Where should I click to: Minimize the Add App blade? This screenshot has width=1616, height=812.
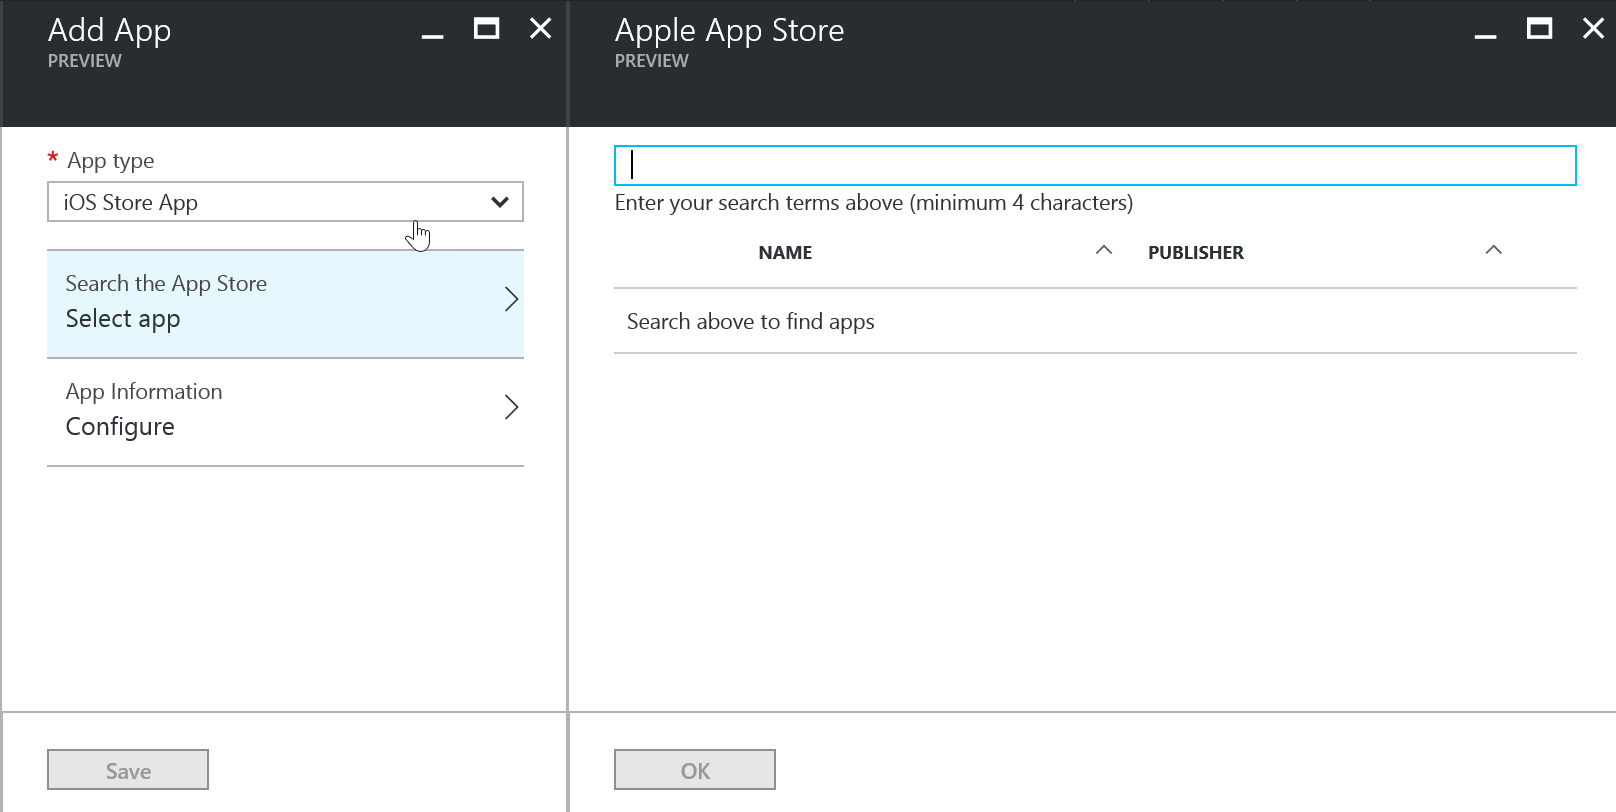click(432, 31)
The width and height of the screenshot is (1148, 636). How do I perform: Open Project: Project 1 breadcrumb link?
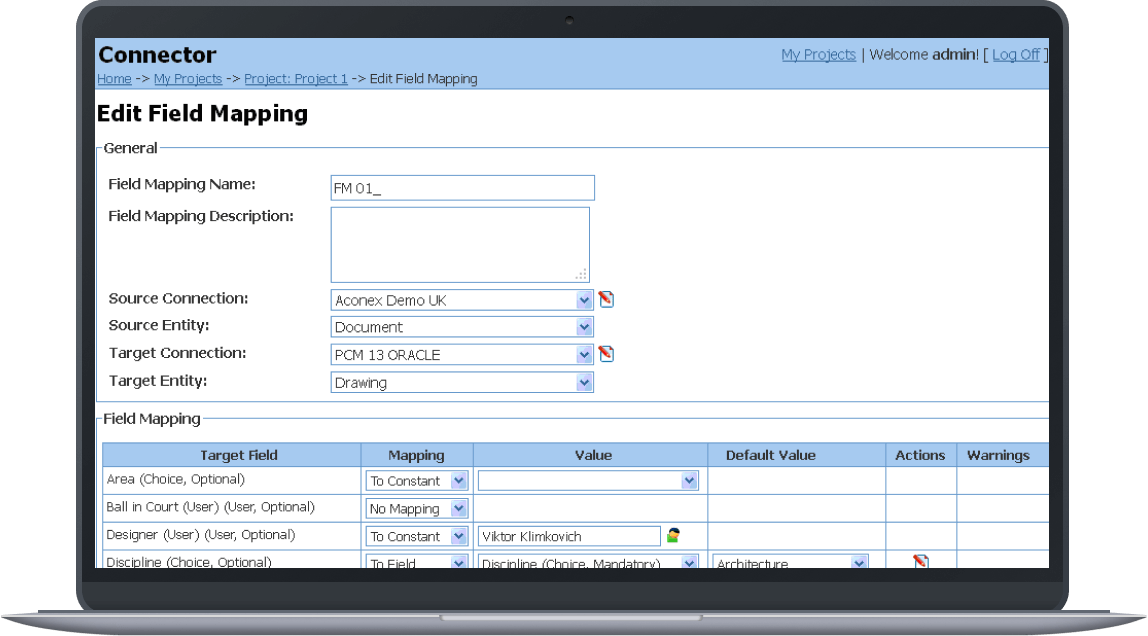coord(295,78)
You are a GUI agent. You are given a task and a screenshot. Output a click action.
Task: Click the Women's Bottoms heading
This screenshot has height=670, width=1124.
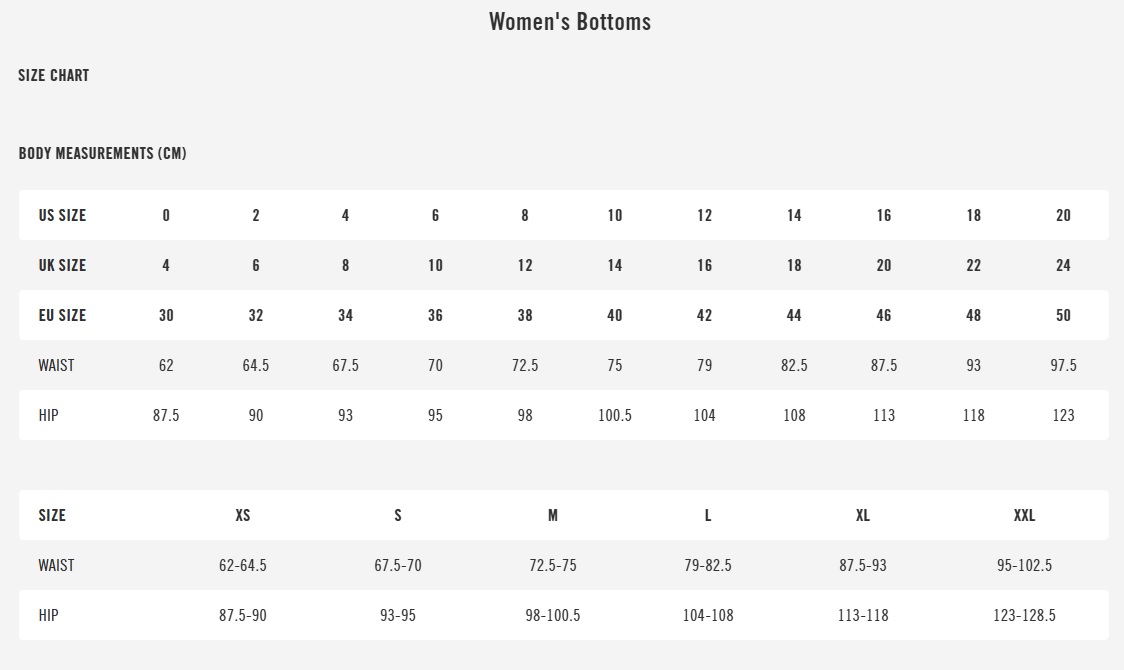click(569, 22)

...

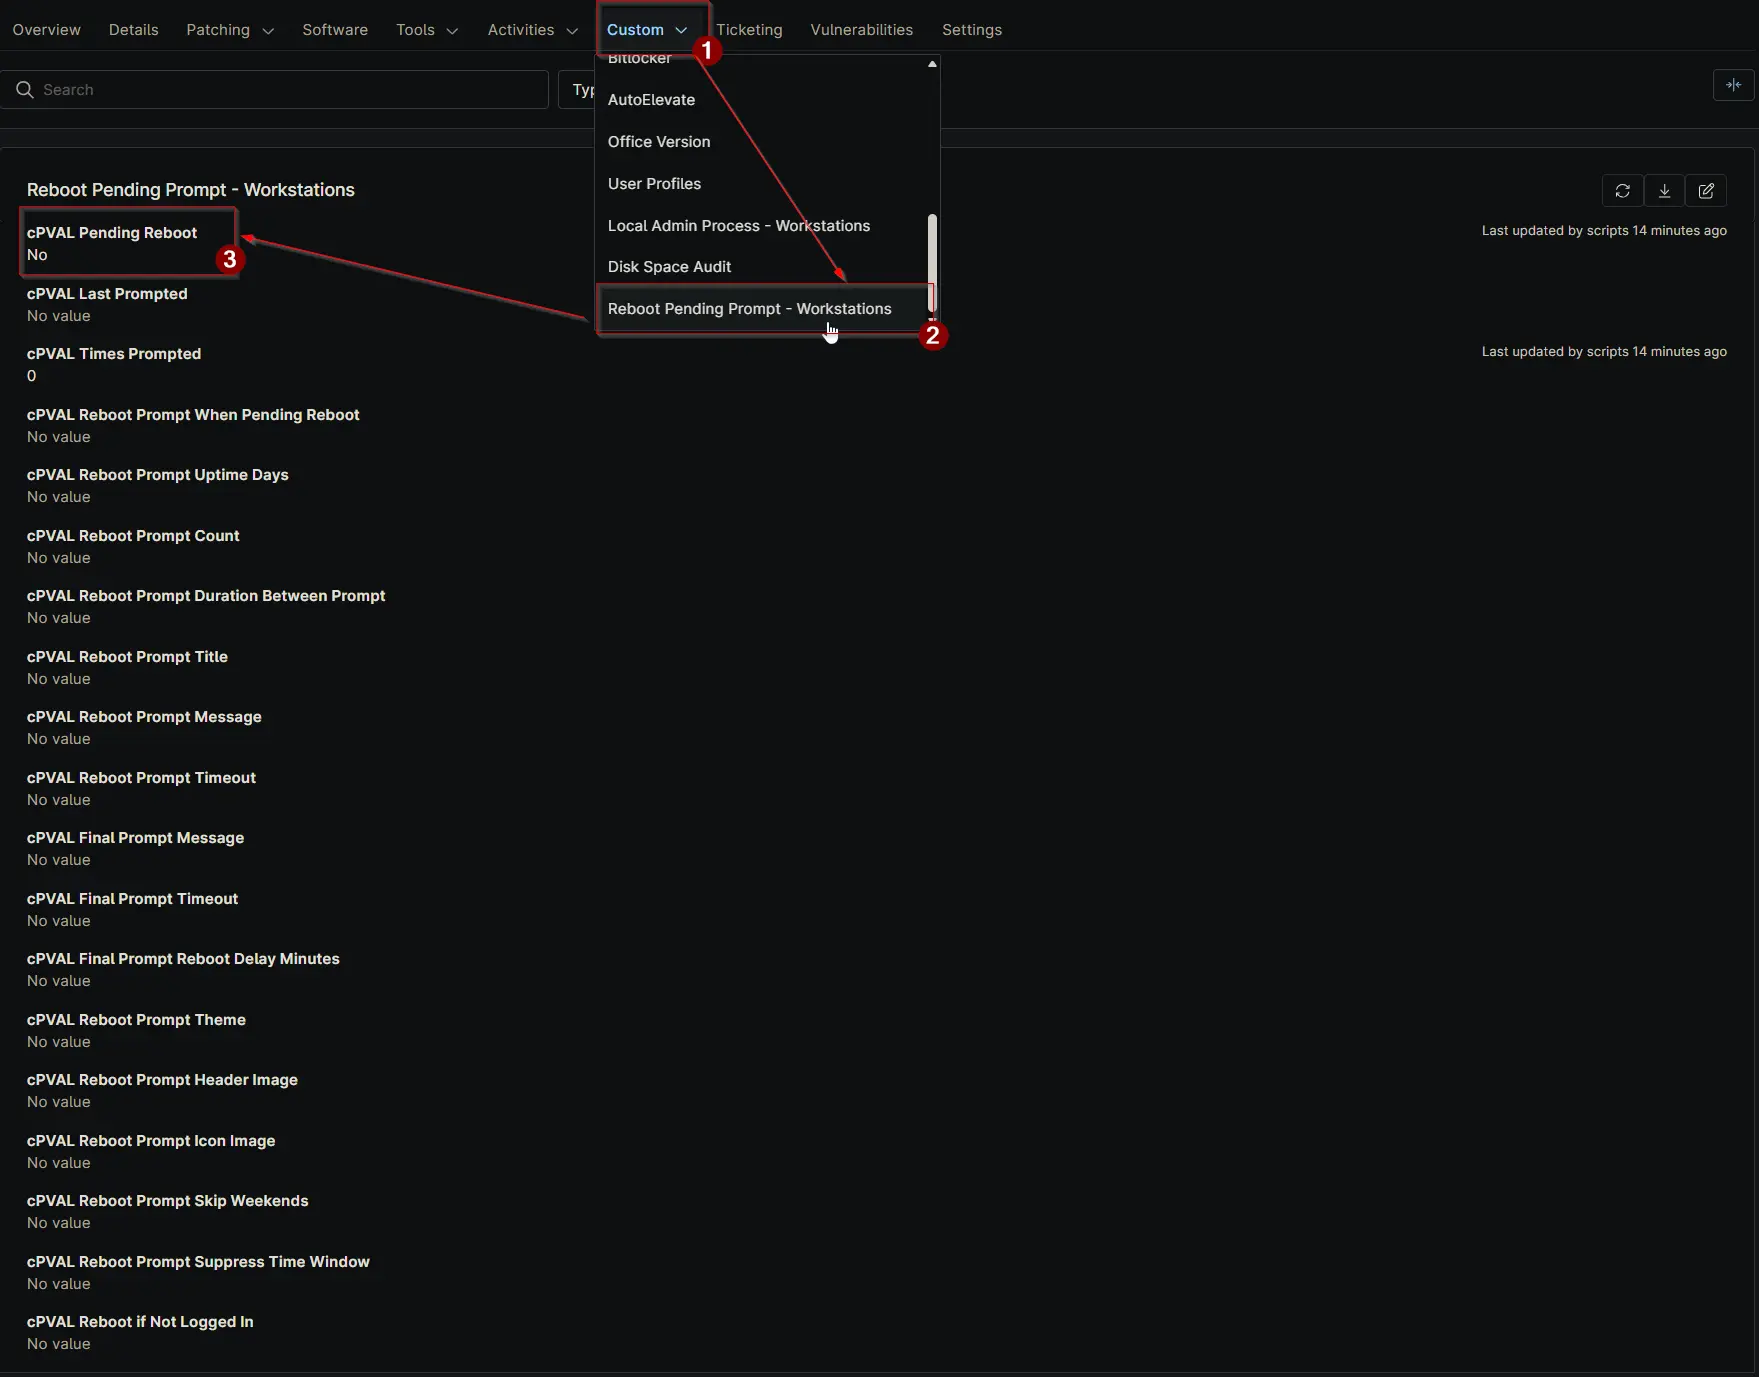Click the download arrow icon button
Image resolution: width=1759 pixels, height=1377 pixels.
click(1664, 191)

-- STATED PROBLEM --
Which lines in the listing contain the word "This"? Copy each of them in full.

-- FINISHED ANSWER --
Where should I click to: Minimize the Add App blade? This screenshot has width=1616, height=812.
This screenshot has height=670, width=1124.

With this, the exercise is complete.